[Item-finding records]

┄┄┄┄┄┄┄┄┄┄┄┄┄┄┄┄┄┄┄┄

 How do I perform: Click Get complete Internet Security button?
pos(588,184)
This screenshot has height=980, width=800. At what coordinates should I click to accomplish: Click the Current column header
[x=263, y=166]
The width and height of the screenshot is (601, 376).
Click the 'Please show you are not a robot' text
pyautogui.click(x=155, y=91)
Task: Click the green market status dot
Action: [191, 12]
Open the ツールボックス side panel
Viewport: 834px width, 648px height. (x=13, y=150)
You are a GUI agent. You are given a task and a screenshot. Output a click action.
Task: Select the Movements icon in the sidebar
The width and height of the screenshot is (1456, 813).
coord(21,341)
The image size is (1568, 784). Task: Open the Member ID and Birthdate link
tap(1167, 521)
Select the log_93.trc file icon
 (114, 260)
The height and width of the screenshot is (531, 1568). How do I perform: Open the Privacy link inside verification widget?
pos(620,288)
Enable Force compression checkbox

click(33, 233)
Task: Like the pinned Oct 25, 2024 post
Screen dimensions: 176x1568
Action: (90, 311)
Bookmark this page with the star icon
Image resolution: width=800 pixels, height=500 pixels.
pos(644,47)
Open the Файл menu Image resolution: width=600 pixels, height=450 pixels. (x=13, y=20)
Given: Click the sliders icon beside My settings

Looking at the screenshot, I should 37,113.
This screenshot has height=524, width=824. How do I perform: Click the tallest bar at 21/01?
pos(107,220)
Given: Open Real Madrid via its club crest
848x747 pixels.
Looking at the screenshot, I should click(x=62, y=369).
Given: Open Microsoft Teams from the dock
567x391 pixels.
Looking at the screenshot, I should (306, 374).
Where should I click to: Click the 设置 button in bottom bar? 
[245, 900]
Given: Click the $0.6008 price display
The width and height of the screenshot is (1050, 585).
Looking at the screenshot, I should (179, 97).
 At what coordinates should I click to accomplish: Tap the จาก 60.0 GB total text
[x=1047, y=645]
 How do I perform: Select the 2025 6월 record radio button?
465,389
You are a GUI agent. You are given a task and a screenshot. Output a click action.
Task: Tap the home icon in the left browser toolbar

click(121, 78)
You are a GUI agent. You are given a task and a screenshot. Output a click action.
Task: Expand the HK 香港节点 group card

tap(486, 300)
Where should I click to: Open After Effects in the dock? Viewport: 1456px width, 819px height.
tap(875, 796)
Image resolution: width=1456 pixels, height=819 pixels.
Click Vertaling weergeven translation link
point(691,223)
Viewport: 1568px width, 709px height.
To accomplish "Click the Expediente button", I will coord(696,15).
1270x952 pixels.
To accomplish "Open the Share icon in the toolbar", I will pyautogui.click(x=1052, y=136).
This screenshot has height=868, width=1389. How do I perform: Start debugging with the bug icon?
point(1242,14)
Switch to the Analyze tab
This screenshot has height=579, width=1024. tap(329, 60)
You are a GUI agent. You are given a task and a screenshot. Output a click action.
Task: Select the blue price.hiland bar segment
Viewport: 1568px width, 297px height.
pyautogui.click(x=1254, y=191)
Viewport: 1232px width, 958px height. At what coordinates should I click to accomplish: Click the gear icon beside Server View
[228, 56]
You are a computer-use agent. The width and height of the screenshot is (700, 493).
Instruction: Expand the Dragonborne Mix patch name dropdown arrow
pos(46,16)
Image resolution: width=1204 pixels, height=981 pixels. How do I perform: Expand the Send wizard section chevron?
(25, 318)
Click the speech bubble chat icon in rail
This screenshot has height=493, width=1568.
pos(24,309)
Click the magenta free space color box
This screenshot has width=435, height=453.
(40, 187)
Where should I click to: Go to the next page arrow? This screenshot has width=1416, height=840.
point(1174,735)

┄┄┄┄┄┄┄┄┄┄┄┄┄┄┄┄┄┄┄┄

# REQUEST
Please render every line of the records above as a JSON list of strings, one string per line, leaving out the blank lines.

# TASK SOLUTION
[
  " How do I perform: Click Get complete Internet Security button?",
  "pos(588,184)",
  "This screenshot has height=980, width=800. At what coordinates should I click to accomplish: Click the Current column header",
  "[x=263, y=166]",
  "The width and height of the screenshot is (601, 376).",
  "Click the 'Please show you are not a robot' text",
  "pyautogui.click(x=155, y=91)",
  "Task: Click the green market status dot",
  "Action: [191, 12]",
  "Open the ツールボックス side panel",
  "Viewport: 834px width, 648px height. (x=13, y=150)",
  "You are a GUI agent. You are given a task and a screenshot. Output a click action.",
  "Task: Select the Movements icon in the sidebar",
  "The width and height of the screenshot is (1456, 813).",
  "coord(21,341)",
  "The image size is (1568, 784). Task: Open the Member ID and Birthdate link",
  "tap(1167, 521)",
  "Select the log_93.trc file icon",
  " (114, 260)",
  "The height and width of the screenshot is (531, 1568). How do I perform: Open the Privacy link inside verification widget?",
  "pos(620,288)",
  "Enable Force compression checkbox",
  "click(33, 233)",
  "Task: Like the pinned Oct 25, 2024 post",
  "Screen dimensions: 176x1568",
  "Action: (90, 311)",
  "Bookmark this page with the star icon",
  "Image resolution: width=800 pixels, height=500 pixels.",
  "pos(644,47)",
  "Open the Файл menu Image resolution: width=600 pixels, height=450 pixels. (x=13, y=20)",
  "Given: Click the sliders icon beside My settings",
  "Looking at the screenshot, I should 37,113.",
  "This screenshot has height=524, width=824. How do I perform: Click the tallest bar at 21/01?",
  "pos(107,220)",
  "Given: Open Real Madrid via its club crest",
  "848x747 pixels.",
  "Looking at the screenshot, I should click(x=62, y=369).",
  "Given: Open Microsoft Teams from the dock",
  "567x391 pixels.",
  "Looking at the screenshot, I should (306, 374).",
  "Where should I click to: Click the 设置 button in bottom bar? ",
  "[245, 900]",
  "Given: Click the $0.6008 price display",
  "The width and height of the screenshot is (1050, 585).",
  "Looking at the screenshot, I should (179, 97).",
  " At what coordinates should I click to accomplish: Tap the จาก 60.0 GB total text",
  "[x=1047, y=645]",
  " How do I perform: Select the 2025 6월 record radio button?",
  "465,389",
  "You are a GUI agent. You are given a task and a screenshot. Output a click action.",
  "Task: Tap the home icon in the left browser toolbar",
  "click(121, 78)",
  "You are a GUI agent. You are given a task and a screenshot. Output a click action.",
  "Task: Expand the HK 香港节点 group card",
  "tap(486, 300)",
  "Where should I click to: Open After Effects in the dock? Viewport: 1456px width, 819px height.",
  "tap(875, 796)",
  "Image resolution: width=1456 pixels, height=819 pixels.",
  "Click Vertaling weergeven translation link",
  "point(691,223)",
  "Viewport: 1568px width, 709px height.",
  "To accomplish \"Click the Expediente button\", I will coord(696,15).",
  "1270x952 pixels.",
  "To accomplish \"Open the Share icon in the toolbar\", I will pyautogui.click(x=1052, y=136).",
  "This screenshot has height=868, width=1389. How do I perform: Start debugging with the bug icon?",
  "point(1242,14)",
  "Switch to the Analyze tab",
  "This screenshot has height=579, width=1024. tap(329, 60)",
  "You are a GUI agent. You are given a task and a screenshot. Output a click action.",
  "Task: Select the blue price.hiland bar segment",
  "Viewport: 1568px width, 297px height.",
  "pyautogui.click(x=1254, y=191)",
  "Viewport: 1232px width, 958px height. At what coordinates should I click to accomplish: Click the gear icon beside Server View",
  "[228, 56]",
  "You are a computer-use agent. The width and height of the screenshot is (700, 493).",
  "Instruction: Expand the Dragonborne Mix patch name dropdown arrow",
  "pos(46,16)",
  "Image resolution: width=1204 pixels, height=981 pixels. How do I perform: Expand the Send wizard section chevron?",
  "(25, 318)",
  "Click the speech bubble chat icon in rail",
  "This screenshot has height=493, width=1568.",
  "pos(24,309)",
  "Click the magenta free space color box",
  "This screenshot has width=435, height=453.",
  "(40, 187)",
  "Where should I click to: Go to the next page arrow? This screenshot has width=1416, height=840.",
  "point(1174,735)"
]